Так или иначе, задача наша определена. Нам нужно выполнить намеченное, но не выполненное самим Достоевским дело: рассказать историю перерождения его убеждений. Замечу лишь здесь, что перерождение было действительно необыкновенное. От прошлых убеждений Достоевского, от того, во что он веровал в молодости, когда впервые вошел в кружок Белинского, не осталось ни следа. Обыкновенно люди считают поверженных кумиров все же богами и оставленные храмы - храмами. Достоевский же не то что сжег - он втоптал в грязь все, чему когда-то поклонялся. Свою прежнюю веру он уже не только ненавидел - он презирал ее. Таких примеров в истории литературы немного. Новейшее время, кроме Достоевского, может назвать только Ницше. С Ницше была точно такая же история. Его разрыв с идеалами и учителями молодости был не менее резким и бурным, а вместе с тем и болезненно мучительным. Достоевский говорит о перерождении своих убеждений, у Ницше идет речь о переоценке всех ценностей. В сущности, оба выражения - лишь разные слова для обозначения одного и того же процесса. Если взять во внимание это обстоятельство, то, пожалуй, теперь не покажется странным, что Ницше имел такое высокое мнение о Достоевском. Вот его подлинные слова: "Достоевский, это - единственный психолог, у которого я мог кой-чему научиться; знакомство с ним я причисляю к прекраснейшим удачам моей жизни". Ницше признал в Достоевском своего родного человека.

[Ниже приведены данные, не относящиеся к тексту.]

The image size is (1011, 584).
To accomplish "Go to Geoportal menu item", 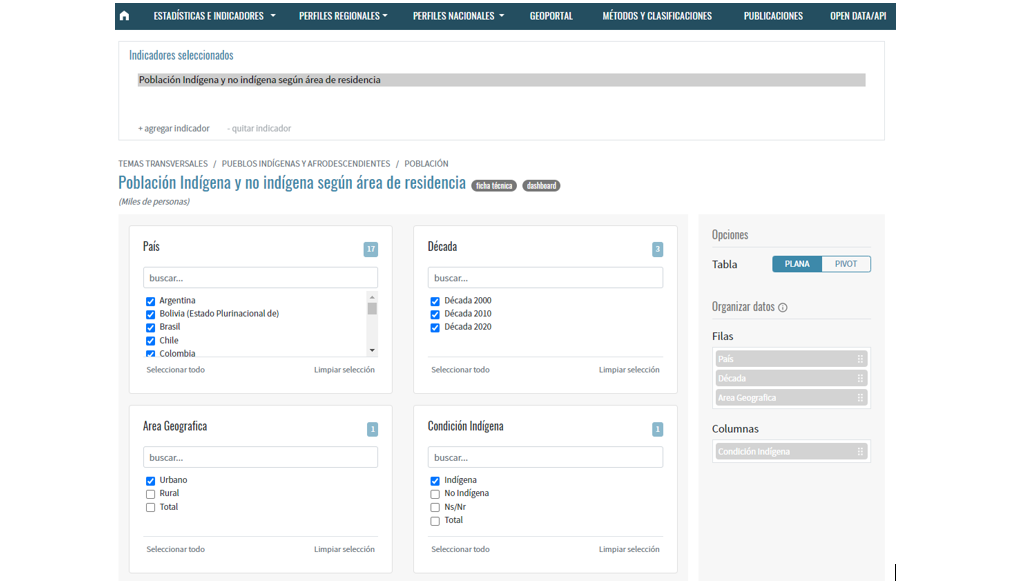I will coord(551,16).
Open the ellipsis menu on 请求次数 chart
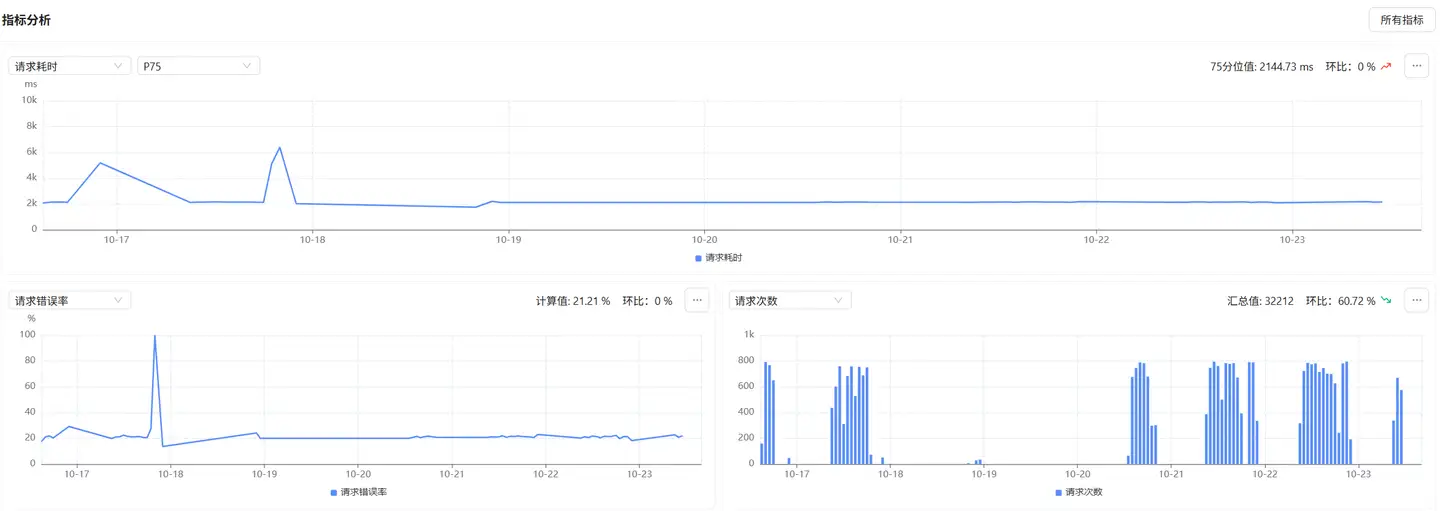Image resolution: width=1440 pixels, height=511 pixels. point(1416,300)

И точно, если людей сближает, роднит не общность происхождения, не совместное жительство или сходство характеров, а одинаковость внутреннего опыта, то Ницше и Достоевский без преувеличения могут быть названы братьями, даже братьями близнецами. Я думаю, что если бы они жили вместе, то ненавидели бы друг друга той особенной ненавистью, которую стали питать один к другому Кириллов и Шатов (в "Бесах") после совместного американского путешествия, во время которого им пришлось впроголодь пролежать вместе четыре месяца в сарае. Но Ницше узнал Достоевского только по его книгам и тогда, когда его уже не было в живых. Мертвому же можно все простить - даже и то, что он знает тайну, открывшуюся Кириллову и Шатову в сарае. Он не выдаст...
Однако Ницше ошибся. Никто в такой мере не может выдать его, как именно Достоевский. Правда, и обратно: многое, что было темно в Достоевском, разъясняется сочинениями Ницше. На первый раз отметим одно поразительное обстоятельство. Достоевский, как известно, любил пророчествовать. Охотнее всего он предсказывал, что России суждено вернуть Европе забытую там идею всечеловеческого братства. Одним из первых русских людей, приобретших влияние на европейцев, был сам Достоевский. И что же, привилась его проповедь? О ней поговорили, ей даже удивлялись - но ее забыли. Первый дар, который Европа с благодарностью приняла от России, была "психология" Достоевского, т. е. подпольный человек, с его разновидностями, Раскольниковыми, Карамазовыми, Кирилловыми. Не правда ли, какая глубокая ирония судьбы? Но судьба охотнее всего смеется над идеалами и пророчествами смертных - и, нужно думать, в этом сказывается ее великая мудрость.
Глава 3
Литературная деятельность Достоевского может быть разделена на два периода. Первый начинается "Бедными людьми" и кончается "Записками из мертвого дома". Второй начинается с "Записок из подполья" и заканчивается Пушкинской речью, этим мрачным апофеозом всего творчества Достоевского.